Niko's Project Corner

Bananagrams is a real-time word game in which participants race to build their own crosswords. It requires comprehensive vocabulary, fast thinking and good decision making. Some times situations arise which require an either-or decision: do I scrap my partial solution and do a fresh start or not? Or you may be left with one unusable extra letter, which you can put back into the pile and pick up three random new ones. This first article of the topic describes a two-phase artificial neural network which detects and identifies the tiles from an image. The second article will describe how to generate a valid crossword from given letters.

An example game set is shown in Figure 1. There are a few different rule-sets, but in one of them each player is dealth N random tiles face down, and when everybody is ready, they are flipped over and it is just a race to construct a valid crossword which uses all the tiles.

Figure 1: Bananagrams game puch, along with a small crossword and some left-over letter tiles.

The first step is to localize tiles from a given image. The training data was constructed by simply manually creating a black-and-white mask in GIMP, in which a pixel is white if it is near the center of a tile, or black if it is not. An example is shown in Figure 2.

Source videos have a resolution of 1920 × 1080, which are downscaled to 25% of the original size to a resolution of 480 × 270. Each frame's two halves are used as two separate samples, and the network is trained on rectangular images of resolution 270 × 270. The network could be trained with non-rectangular images as well, but data augmentation (especially image rotations) work better on rectangular ones.

Each sample is used to generate four versions of it, applying rotations by 0, 90, 180 and 270 degrees and also introducing gaussian blur with a random radius. Since there are 21 frames of training data, the shape of the Numpy array is 21 * 2 * 4 × 270 × 270 × 4 = 168 × 270 × 270 × 4. The last three dimensions are input image's red, green and blue values, and the fouth one is the intended mask. Examples are shown in Figure 3, where the last channel is combined with the input image's red channel.

Figure 2: Manually created mask of letter tile centers. Face-down tiles are ignored.

Figure 3: Augmented images with varying amounts of blur, starting from the least blurred to the most blurred example.

The tile detection network uses only 2D convolutions and batch normalization, so in the fully integrated application it can be used directly on the 480 × 270 reolution frame. There are many hyperparameters to adjust (the number of stacked layers, number of kernels, amount of dropout, ...), but reasonable loss (binary cross entropy) and accuracy was obtained with the following structure. In the final application also real-time performance goal needs to be taken into account.
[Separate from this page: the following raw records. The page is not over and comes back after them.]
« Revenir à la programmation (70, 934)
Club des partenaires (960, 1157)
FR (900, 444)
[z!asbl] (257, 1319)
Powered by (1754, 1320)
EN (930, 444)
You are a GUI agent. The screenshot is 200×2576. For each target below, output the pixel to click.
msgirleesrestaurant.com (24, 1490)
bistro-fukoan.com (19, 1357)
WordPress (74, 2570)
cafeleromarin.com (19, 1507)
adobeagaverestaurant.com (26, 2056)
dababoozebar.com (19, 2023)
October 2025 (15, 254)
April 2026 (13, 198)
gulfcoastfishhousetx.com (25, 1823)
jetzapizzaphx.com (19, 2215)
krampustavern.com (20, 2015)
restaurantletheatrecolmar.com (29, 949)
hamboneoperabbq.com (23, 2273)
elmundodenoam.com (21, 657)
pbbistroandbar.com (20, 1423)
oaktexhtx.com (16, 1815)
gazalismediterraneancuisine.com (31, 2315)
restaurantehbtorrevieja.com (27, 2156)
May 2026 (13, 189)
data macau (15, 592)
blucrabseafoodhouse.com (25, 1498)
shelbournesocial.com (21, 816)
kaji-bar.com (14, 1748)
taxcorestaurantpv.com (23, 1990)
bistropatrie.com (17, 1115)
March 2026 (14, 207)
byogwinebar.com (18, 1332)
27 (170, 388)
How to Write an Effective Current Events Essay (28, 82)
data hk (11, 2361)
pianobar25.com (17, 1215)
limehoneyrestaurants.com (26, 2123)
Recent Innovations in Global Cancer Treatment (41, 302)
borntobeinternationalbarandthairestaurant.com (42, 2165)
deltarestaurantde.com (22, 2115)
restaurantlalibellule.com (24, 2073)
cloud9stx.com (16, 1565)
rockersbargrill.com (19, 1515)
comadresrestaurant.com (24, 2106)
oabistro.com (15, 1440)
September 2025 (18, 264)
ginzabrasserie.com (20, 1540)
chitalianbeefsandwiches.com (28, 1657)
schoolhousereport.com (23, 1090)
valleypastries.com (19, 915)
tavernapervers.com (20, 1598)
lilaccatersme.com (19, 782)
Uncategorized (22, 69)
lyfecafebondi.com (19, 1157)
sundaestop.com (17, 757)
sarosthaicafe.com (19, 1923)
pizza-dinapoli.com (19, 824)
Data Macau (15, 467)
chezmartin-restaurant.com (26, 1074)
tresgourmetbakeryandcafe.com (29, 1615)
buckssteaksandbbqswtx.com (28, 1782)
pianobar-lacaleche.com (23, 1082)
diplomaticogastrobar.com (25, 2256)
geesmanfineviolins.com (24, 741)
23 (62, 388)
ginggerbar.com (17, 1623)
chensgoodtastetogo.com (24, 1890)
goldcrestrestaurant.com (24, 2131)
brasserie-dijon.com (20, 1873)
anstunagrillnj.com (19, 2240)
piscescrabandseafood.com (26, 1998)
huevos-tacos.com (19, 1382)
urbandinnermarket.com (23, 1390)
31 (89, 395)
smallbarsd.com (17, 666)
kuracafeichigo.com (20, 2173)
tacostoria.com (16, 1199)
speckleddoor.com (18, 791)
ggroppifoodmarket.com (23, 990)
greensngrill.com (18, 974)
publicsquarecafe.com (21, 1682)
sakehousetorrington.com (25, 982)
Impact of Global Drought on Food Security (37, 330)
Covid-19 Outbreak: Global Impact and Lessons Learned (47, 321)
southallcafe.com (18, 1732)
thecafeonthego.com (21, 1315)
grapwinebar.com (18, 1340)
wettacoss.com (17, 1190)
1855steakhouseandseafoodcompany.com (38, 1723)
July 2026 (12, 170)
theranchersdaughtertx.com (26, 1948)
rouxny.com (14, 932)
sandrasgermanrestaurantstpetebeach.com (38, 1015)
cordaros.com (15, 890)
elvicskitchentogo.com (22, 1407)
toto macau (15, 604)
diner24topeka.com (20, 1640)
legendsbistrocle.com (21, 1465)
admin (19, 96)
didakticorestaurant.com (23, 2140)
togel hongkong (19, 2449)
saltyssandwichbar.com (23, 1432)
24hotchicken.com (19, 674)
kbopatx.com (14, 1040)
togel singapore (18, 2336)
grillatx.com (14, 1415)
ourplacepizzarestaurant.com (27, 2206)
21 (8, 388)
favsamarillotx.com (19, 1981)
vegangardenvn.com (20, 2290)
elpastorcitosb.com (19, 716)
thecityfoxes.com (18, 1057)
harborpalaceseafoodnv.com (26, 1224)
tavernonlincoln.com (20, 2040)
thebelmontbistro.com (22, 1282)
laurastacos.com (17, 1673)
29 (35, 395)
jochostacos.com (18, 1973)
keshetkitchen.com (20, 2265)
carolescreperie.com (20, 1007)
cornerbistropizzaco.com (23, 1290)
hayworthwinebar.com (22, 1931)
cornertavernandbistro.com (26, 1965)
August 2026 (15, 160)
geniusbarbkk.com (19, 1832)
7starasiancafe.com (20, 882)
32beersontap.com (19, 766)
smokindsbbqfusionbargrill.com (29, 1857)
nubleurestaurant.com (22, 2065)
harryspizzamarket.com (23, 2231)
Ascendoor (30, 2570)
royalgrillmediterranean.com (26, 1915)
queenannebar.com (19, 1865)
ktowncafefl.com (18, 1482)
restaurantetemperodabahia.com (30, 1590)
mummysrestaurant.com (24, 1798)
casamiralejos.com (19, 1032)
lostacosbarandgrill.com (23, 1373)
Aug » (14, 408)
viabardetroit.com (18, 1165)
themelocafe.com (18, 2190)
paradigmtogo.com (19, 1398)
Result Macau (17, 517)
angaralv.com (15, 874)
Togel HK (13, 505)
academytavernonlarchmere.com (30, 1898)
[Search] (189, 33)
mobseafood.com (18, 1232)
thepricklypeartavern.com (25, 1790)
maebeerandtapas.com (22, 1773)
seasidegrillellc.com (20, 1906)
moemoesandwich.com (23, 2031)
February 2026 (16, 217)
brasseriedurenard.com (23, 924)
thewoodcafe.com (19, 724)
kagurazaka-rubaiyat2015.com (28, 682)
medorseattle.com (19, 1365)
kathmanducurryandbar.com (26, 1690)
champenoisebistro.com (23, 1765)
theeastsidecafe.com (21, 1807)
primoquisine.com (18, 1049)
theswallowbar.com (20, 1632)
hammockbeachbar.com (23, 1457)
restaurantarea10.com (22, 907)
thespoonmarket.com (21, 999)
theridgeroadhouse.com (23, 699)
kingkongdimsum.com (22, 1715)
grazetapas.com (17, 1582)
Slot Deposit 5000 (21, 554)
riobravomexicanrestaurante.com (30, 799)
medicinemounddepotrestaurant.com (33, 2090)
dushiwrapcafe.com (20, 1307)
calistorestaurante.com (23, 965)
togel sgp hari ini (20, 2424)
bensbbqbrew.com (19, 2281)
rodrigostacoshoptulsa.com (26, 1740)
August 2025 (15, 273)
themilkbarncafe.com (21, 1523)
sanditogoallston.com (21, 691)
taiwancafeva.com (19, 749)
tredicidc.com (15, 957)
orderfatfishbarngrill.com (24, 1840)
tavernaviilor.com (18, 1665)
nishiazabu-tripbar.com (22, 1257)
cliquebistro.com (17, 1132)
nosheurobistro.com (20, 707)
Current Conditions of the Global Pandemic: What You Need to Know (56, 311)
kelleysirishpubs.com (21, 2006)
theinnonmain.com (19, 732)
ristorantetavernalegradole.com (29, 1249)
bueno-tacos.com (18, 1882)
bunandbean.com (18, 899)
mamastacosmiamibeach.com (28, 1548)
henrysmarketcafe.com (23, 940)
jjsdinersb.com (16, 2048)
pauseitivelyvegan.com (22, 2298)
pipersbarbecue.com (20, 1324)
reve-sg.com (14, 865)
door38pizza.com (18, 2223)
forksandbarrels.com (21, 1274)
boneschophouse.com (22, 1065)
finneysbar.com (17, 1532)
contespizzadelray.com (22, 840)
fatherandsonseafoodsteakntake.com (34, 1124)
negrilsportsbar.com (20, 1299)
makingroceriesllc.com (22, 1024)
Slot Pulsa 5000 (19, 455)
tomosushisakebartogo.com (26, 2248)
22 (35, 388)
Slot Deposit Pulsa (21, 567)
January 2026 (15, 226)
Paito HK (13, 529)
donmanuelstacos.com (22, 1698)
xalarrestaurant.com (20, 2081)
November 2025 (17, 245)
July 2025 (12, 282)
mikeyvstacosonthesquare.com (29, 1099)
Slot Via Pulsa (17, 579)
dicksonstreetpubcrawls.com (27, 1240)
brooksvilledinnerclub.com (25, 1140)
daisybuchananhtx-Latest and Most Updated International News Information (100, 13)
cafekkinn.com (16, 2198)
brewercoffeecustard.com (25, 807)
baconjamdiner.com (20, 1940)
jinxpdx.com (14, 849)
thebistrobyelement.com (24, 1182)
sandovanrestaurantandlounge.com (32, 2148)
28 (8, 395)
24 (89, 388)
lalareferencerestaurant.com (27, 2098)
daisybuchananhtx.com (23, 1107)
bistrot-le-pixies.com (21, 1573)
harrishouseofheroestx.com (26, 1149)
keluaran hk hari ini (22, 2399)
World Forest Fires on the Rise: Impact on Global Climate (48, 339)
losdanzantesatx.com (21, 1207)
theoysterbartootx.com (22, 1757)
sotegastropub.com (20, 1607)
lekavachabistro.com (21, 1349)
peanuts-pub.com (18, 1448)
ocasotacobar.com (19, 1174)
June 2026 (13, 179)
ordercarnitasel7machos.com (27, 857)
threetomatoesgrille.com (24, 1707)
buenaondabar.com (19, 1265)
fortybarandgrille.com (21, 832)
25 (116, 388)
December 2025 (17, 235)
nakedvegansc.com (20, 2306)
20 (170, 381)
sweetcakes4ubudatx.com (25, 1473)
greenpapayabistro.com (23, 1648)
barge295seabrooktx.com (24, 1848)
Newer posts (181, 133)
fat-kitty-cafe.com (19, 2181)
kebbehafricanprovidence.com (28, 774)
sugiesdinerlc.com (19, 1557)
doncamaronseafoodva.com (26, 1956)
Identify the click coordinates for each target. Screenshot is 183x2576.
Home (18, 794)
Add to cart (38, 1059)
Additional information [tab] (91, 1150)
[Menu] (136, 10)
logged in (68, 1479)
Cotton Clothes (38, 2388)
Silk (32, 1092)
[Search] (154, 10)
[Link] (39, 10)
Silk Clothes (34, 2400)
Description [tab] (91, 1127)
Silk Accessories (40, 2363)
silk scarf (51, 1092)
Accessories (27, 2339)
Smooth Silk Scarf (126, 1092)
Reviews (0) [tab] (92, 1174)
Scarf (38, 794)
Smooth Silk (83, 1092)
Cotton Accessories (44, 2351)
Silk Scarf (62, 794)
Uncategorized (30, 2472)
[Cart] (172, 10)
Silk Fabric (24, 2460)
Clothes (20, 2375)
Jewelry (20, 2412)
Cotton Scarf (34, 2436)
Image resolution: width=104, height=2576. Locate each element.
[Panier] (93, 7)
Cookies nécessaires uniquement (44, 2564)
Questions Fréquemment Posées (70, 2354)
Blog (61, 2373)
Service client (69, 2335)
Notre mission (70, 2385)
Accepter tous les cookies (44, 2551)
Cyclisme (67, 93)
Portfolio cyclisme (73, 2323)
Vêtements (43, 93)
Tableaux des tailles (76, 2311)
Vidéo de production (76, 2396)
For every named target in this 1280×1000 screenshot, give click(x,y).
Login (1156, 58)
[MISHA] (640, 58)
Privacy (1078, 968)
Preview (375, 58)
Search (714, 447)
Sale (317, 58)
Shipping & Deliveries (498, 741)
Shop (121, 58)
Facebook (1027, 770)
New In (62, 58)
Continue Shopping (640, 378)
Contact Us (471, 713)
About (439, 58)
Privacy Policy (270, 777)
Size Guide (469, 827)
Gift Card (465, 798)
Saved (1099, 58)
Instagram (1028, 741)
Here we can see that the resolution drops from 270 to 258 pixels, or by 12 pixels. This means that the decision on whether an output pixel belongs to a tile's center or not is done on a region of interest of ±6 pixels, or in other words 13 × 13 pixels. Taking the downscaling by 1:4 into account, this corresponds to ±24 or 49 × 49 pixels in the FullHD frame.

Layer (type) Output Shape Param #
=================================================================
(None, 270, 270, 3) 0
conv2d_6 (Conv2D) (None, 268, 268, 16) 448
batch_normalization_5 (Batch (None, 268, 268, 16) 64
conv2d_7 (Conv2D) (None, 266, 266, 10) 1450
batch_normalization_6 (Batch (None, 266, 266, 10) 40
conv2d_8 (Conv2D) (None, 264, 264, 10) 910
batch_normalization_7 (Batch (None, 264, 264, 10) 40
conv2d_9 (Conv2D) (None, 262, 262, 10) 910
batch_normalization_8 (Batch (None, 262, 262, 10) 40
conv2d_10 (Conv2D) (None, 260, 260, 10) 910
batch_normalization_9 (Batch (None, 260, 260, 10) 40
conv2d_11 (Conv2D) (None, 258, 258, 1) 91
=================================================================
Total params: 4,943
Trainable params: 4,831
Non-trainable params: 112
_________________________________________________________________

Once the detection layer is trained, it can be used to extract individual tiles from videos. Image regions are cropped at ±64 pixels from the center, resulting in images of resolution 128 × 128. Examples of these are shown in Figure 4. Note that there are several aspects which make this classification task non-trivial:

Camera's distance from the table isn't controlled, meaning that the letters may appear larger or smaller.
The point of view isn't constrained to be top-down, meaning that there are distortion caused by perspective
Tile's orientation is random, but still letters with similar structure such as A and V must be distinguished. And don't forget about Ä!
Tiles are scattered on the table and not neatly separated, meaning that the network must learn to focus only on the tile on the middle of the image.
Low light condition and camera motion cause noise and blur effects on images.

Figure 4: Examples of cropped tiles. File names have metadata regarding the original video file name, and coordinates of the cropped region. An image may contain several tiles, but only the middle one counts.

The identification network is trained using black and white images. The raw dataset consists of 4500 manually labeled images, with varying number of examples per class. The smallest one is G (49 images) and the most common is A (455 images). It should be noted that a Finnish version of the game was used, so letters like G, B and D are relatively rare and C is totally absent. Naturally image augmentation (random rotation, crop, noise, blur, ...) is used to extend the dataset. In the training and validation datasets each class had equal frequency, for example 5k or 20k samples per class. Examples are shown in Figure 5. Training is done on images rescaled to just 64 × 64 pixels, since this resulted in sufficient accuracy and is faster in the intended real-time application.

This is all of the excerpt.